Saved data entries
= = = =
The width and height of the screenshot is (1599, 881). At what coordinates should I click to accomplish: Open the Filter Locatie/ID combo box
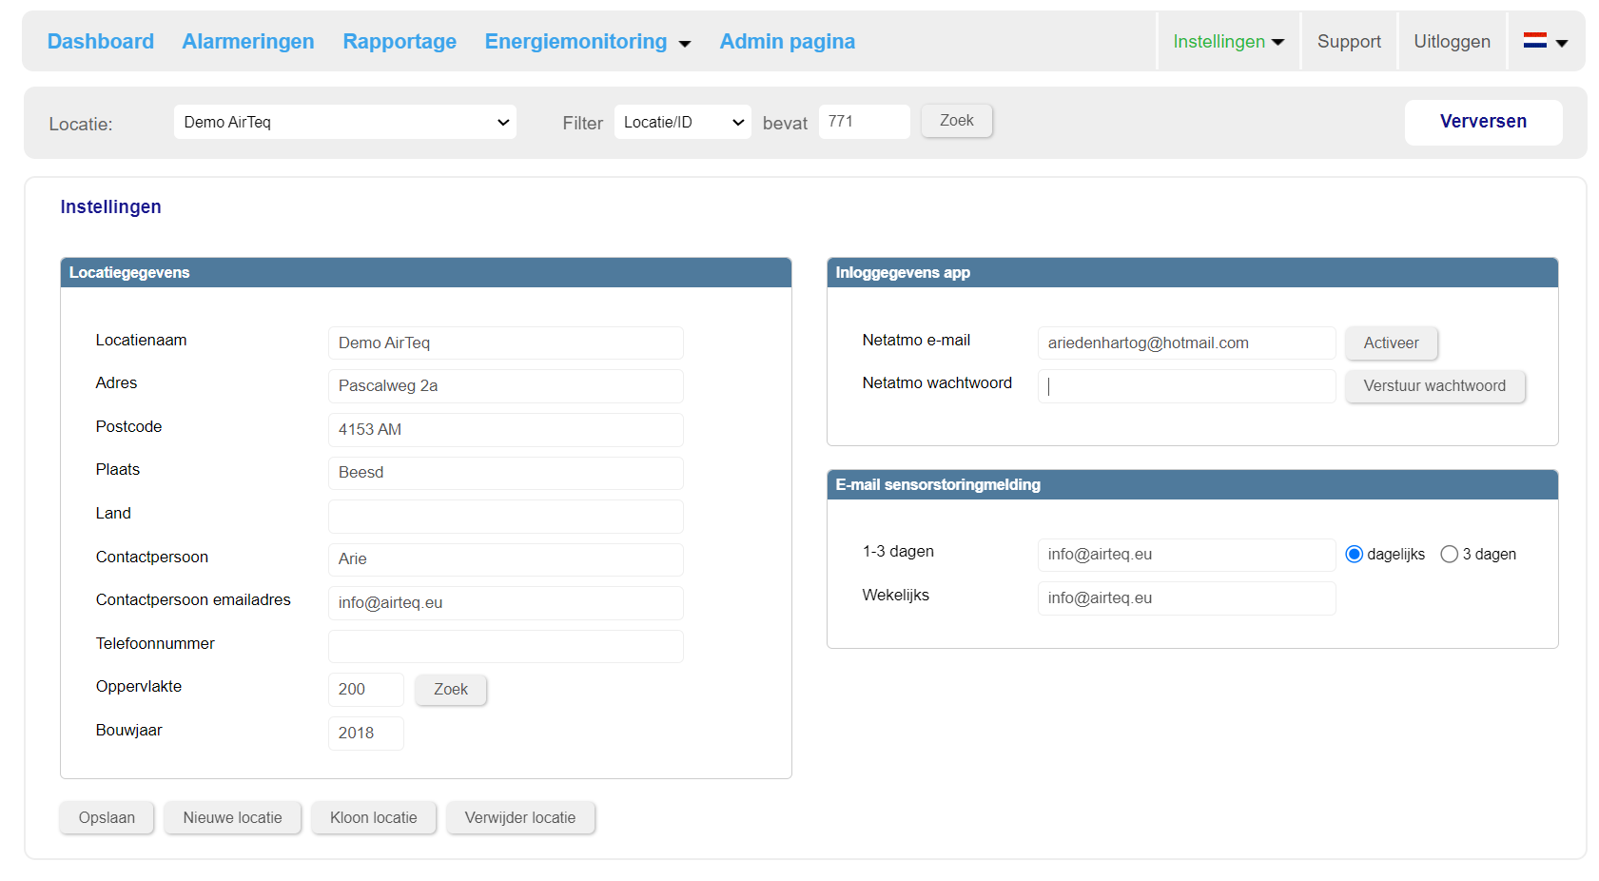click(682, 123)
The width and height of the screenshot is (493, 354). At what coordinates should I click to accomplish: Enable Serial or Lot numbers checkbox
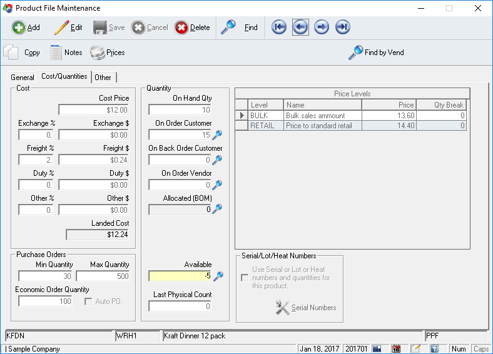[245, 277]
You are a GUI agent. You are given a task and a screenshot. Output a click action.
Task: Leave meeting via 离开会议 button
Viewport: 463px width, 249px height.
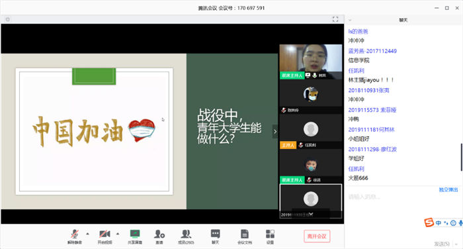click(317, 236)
= = = =
-- Your assignment --
After removing the pictures, set down every record above exactly as it stands.

-- Answer for this exercise --
The width and height of the screenshot is (1599, 881). At what coordinates should I click to accomplish: Open the Filter Locatie/ID combo box
click(682, 123)
The width and height of the screenshot is (493, 354). At what coordinates should I click to accomplish: Enable Serial or Lot numbers checkbox
[245, 277]
You are a GUI agent. You are given a task and a screenshot. Output a click action.
Task: Leave meeting via 离开会议 button
Viewport: 463px width, 249px height.
click(317, 236)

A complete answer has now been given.